One of the hardest things for me over the past week has been my medication management post-oral surgery. The antibiotics I’m on are supposed to be taken four times a day half an hour before food and two hours after I last ate.
“Shuh!” I commented to a friend. “Two hours since I last ate?? I mean, when is there ever two hours in a day when I’m not eating?”
(It’s true: I graze all the live-long day, constantly stuffing my children’s left overs in my mouth such as apples with one single bite taken out of them, saliva-infused toast and cold fries languishing at the bottom of the Happy Meal box. I’m like the Noo-noo from the Teletubbies, who must surely suffer acute indigestion from hoovering up all those Tubby Toast and Tubby Custard accidents. And if you don’t know what the hell I’m talking about, I would count yourself very lucky, if I were you. Very lucky indeed.)
“I’m reading a very interesting book about overcoming overeating,” my friend replied.
“And what’s the secret to overcoming overeating?” I asked.
“I don’t know. I haven’t finished it yet,” was her response. Which is exactly my problem with any kind of book or article or even gate-fold pamphlet about dieting because I have usually wandered off to see if there is any chocolate left in the Treats Cupboard before I get to the punchline. Particularly if there are things like milligrams of fat or “points” to take into consideration. I mean, if I’d wanted to spend my days measuring and counting shit, I would have become an Apothecary or gotten an apprenticeship with someone like The Count von Count, who is called The Count because he loves to count.
Anyway, it made me wonder if there was a book about under-reading about over-coming over-eating. Probably. But I’d never finish it.
Interestingly enough, my issues with alcohol are same same but different. Health Care Professionals recommend between two and three standard drinks per day for women. And yet, as a mother, I’ve identified at least fifteen Key Alcoholic Beverage Opportunities (KABOs) of an evening:
KABO #1: Having a drink to celebrate my husband arriving home from work.
KABO #2: Having a drink while I’m making dinner (also known as “The Chef’s Perogative”).
KABO #3: Having a drink so as not to Officially Die Of Boredom when supervising bath time.
KABO #4: Having a drink when The Pixie’s squealing hits its upper-most register (circa 7pm).

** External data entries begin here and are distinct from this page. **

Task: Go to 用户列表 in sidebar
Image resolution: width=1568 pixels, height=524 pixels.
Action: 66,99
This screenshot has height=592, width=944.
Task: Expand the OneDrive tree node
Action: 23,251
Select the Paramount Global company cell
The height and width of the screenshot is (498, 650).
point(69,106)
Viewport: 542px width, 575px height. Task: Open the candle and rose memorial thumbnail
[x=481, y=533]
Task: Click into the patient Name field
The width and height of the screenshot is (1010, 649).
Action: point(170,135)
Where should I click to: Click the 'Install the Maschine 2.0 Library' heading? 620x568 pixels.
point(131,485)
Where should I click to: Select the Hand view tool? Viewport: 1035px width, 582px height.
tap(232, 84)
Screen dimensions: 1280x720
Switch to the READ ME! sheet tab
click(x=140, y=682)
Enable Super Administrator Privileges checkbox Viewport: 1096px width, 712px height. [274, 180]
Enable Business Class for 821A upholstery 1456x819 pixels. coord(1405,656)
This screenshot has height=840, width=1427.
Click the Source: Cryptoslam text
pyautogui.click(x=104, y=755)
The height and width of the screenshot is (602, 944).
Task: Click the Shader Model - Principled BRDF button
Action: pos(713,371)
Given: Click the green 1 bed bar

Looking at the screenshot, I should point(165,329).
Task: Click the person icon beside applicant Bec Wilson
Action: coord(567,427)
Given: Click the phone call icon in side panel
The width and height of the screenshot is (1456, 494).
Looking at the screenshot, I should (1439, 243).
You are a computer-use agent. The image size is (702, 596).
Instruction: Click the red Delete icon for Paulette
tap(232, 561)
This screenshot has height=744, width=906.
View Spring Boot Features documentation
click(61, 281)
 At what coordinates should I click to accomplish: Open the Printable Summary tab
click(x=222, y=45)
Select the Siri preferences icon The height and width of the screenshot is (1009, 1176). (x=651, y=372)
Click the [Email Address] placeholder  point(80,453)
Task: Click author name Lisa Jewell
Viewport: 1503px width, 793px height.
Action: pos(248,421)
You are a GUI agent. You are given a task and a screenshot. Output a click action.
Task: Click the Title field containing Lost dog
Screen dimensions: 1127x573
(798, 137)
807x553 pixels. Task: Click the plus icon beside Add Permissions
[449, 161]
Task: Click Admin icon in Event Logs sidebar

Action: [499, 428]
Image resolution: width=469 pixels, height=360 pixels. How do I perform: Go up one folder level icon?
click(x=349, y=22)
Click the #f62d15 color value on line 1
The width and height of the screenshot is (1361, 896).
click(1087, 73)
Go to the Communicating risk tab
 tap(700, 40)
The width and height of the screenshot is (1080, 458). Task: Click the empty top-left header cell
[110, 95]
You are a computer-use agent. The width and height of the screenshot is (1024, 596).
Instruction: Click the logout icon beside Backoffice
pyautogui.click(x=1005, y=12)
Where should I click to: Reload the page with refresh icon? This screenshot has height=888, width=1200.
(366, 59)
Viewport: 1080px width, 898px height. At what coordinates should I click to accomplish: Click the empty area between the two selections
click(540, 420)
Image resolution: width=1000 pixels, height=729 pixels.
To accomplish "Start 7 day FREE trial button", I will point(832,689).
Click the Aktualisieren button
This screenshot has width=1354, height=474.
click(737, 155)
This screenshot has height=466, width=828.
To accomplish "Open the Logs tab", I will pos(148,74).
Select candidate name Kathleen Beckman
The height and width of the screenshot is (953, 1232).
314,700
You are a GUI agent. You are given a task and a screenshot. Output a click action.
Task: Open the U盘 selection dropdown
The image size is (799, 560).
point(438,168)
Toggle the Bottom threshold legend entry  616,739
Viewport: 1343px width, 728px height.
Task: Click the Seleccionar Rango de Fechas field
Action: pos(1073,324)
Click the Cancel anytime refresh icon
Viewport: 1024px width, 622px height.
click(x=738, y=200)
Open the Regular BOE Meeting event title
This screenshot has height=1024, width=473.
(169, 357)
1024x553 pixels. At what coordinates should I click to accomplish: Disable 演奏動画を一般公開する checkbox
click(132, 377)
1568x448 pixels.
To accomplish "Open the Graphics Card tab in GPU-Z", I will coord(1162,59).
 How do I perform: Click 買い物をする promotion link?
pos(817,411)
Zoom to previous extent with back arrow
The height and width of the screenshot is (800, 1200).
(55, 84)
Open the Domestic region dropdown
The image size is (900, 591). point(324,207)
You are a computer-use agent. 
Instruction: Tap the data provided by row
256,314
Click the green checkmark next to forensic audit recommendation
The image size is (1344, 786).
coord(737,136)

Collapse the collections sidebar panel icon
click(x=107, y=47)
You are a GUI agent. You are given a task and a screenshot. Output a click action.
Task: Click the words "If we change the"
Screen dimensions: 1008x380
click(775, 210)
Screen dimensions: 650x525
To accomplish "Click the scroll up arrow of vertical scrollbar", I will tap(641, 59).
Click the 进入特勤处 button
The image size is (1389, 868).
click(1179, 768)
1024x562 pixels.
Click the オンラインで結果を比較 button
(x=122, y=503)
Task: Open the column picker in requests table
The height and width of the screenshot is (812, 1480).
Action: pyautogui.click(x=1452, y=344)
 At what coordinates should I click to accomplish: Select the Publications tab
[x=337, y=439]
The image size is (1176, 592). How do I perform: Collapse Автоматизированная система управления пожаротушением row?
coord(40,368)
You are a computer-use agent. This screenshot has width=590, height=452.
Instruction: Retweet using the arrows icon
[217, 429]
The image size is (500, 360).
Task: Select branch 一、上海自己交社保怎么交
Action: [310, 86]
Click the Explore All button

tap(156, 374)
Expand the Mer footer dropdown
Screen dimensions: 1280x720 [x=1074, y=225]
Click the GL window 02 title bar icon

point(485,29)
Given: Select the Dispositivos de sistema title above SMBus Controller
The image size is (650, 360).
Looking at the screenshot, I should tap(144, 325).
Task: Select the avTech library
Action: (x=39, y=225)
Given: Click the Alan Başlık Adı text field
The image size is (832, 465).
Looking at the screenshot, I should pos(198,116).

KABO #5: Having a drink while watching television with my husband, particularly if it is really bad television.
KABO #6-13: Having a drink after each appearance of a child at the door saying they’re “scared” or claiming that one of their siblings “whacked/smashed/looked askance at me”.
KABO #14: Having a drink to celebrate that moment when the kids are finally asleep.
KABO #15: Having a drink when the TV is turned off for the night and I realise that the next working day is virtually upon me.
So, with so many opportunities for drinking, you’d think I’d spend most of my evenings blind drunk. However, contrary to popular opion, I am much better with alcohol than anyone might think. You see, I’m a “delayed gratification” kind of girl and I totally wait until the kids are asleep, so that all that white noise and static electricity they create doesn’t hamper my enjoyment of a nice glass of ice cold bubbly. Then I really enjoy those last two KABOs for all their worth, all within the remit of the Responsible Drinker.
Unless, of course, it’s been a bitch of a day. In which case, nothing’s standing between me and that bottle. Nothing.
Food and drink issues? I’ve got dozens of them. Dozens, I tell ya! I’d count them all, but I’m far too busy stuffing my face with party-bag booty. And there’s the truth.